C’est à la recherche d’une femme dont Visconti avait dit qu’elle était la plus belle du monde que nous convie Philippe Brunel. Qui était donc Laura Antonelli ? L’actrice sex-symbol des années soixante-dix ? La cocaïnomane de 1990 ? Ou la femme difforme qui s’enferma dans un appartement pour vivre seule ses vingt-cinq dernières années ? Forcément un peu tout cela, et plus encore quelqu’un qui rechercha éternellement le bonheur sans jamais le trouver y compris quand elle était adulée. L’histoire du narrateur avec Laura Antonelli remonte à loin. À l’époque où il l’avait croisée avec un copain de sa boîte à bac. La langoureuse transalpine était depuis longtemps une vedette du cinéma italien, pas encore celui des grands maîtres, plutôt de celui qui faisait des entrées. Il ne savait pas qu’il mettrait des années à la revoir.
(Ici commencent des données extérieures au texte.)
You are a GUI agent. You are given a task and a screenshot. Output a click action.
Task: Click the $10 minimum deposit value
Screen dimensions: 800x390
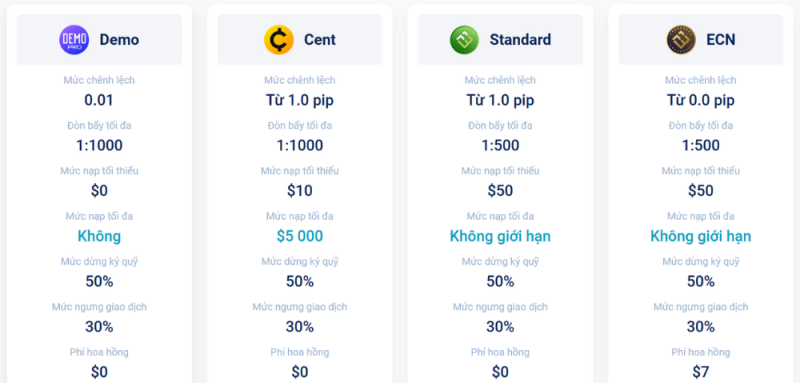[x=300, y=191]
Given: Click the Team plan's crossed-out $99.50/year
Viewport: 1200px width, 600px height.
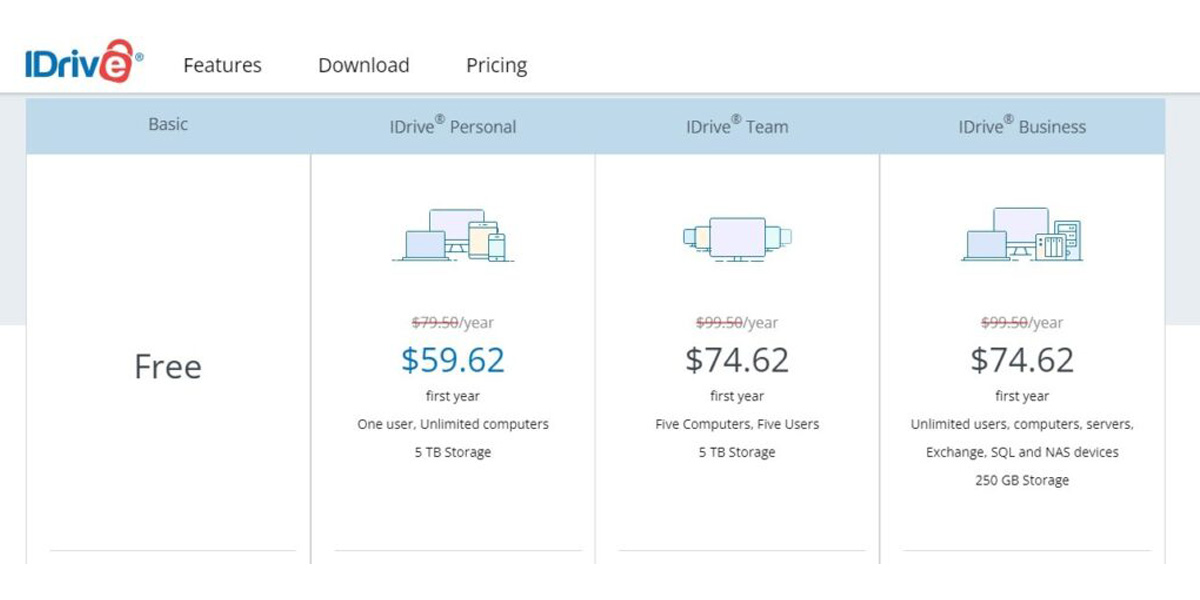Looking at the screenshot, I should (737, 323).
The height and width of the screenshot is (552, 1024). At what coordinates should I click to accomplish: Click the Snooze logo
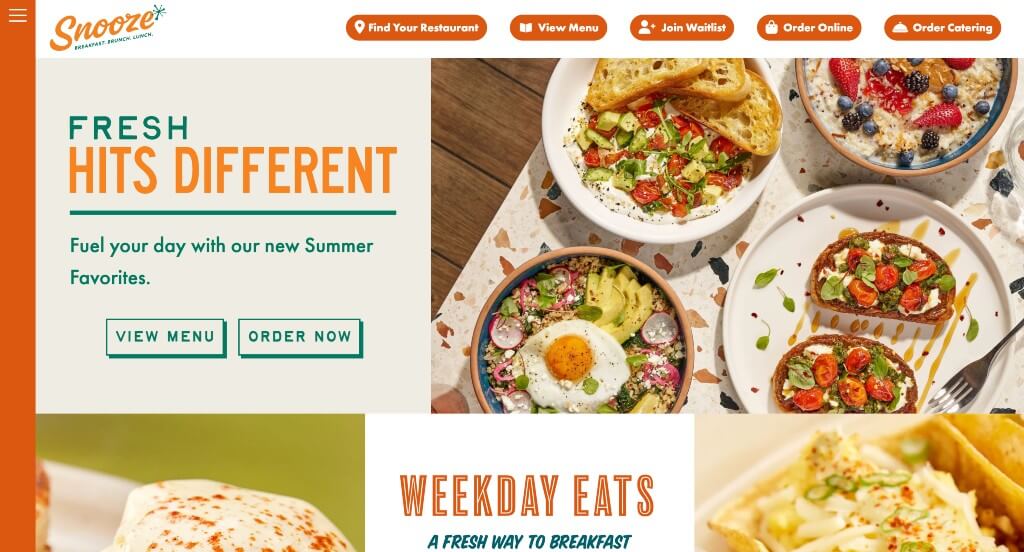[x=108, y=27]
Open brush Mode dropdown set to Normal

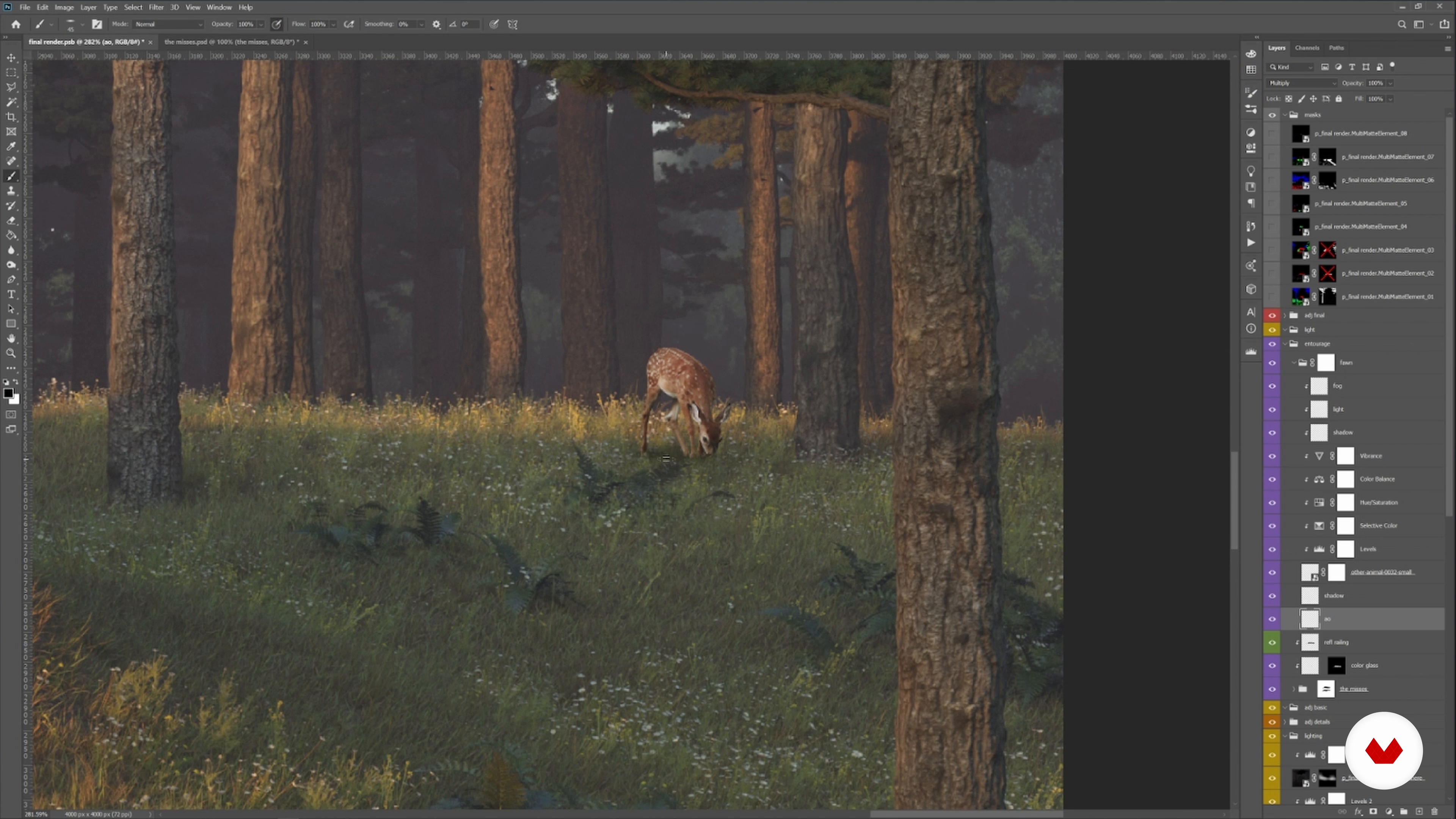pyautogui.click(x=168, y=24)
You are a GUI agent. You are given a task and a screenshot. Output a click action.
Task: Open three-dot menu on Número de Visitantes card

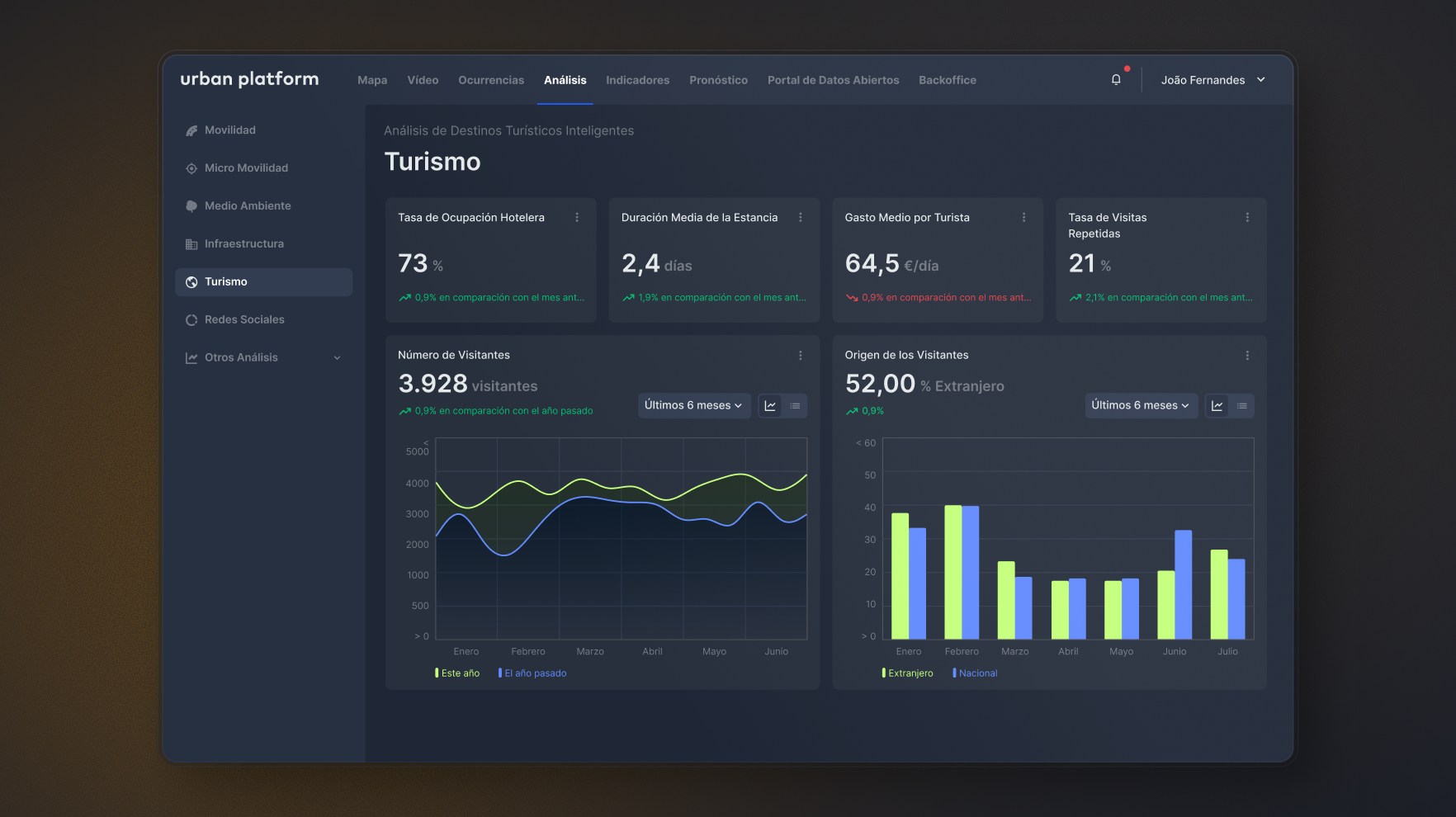pyautogui.click(x=800, y=356)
Ce serait à Ladispoli, au nord-ouest de Rome, dans un appartement monastique où elle avait congédié ses souvenirs dans le reniement du symbole érotique qu’elle avait été. Elle demandait comme Garbo qu’on la laisse seule et avait répondu au journaliste du Corriere della Sera qui lui avait demandé un rendez-vous : « Laissez-moi, n’insistez pas, Laura Antonelli n’existe plus ». Le narrateur qui était mandaté par un producteur de cinéma aurait-il plus de chance ? En tout cas il s’était embarqué en direction de Rome un quinze août, quand la capitale italienne était pliée par le soleil pour la retrouver.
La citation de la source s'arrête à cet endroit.